(STUDY MATERIAL)
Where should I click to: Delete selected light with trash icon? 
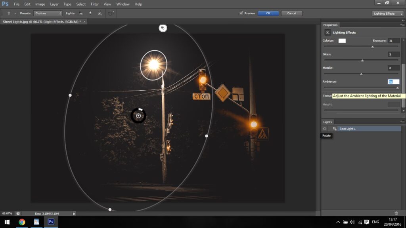[x=396, y=213]
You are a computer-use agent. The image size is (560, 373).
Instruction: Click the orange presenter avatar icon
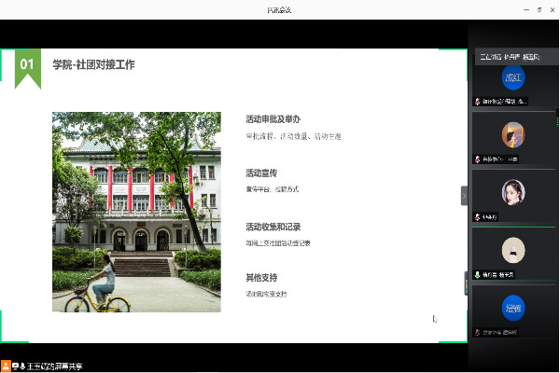coord(6,366)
(End STUDY MATERIAL)
◆ WORK TO BE COMPLETED ◆
Using the records above, extract exactly and only the lines from the one with "You are a computer-use" through the final line, inclusive, leaving out pictures.

◆ COMPLETED EXERCISE ◆
You are a computer-use agent. The image size is (560, 373).
Instruction: Click the orange presenter avatar icon
coord(6,366)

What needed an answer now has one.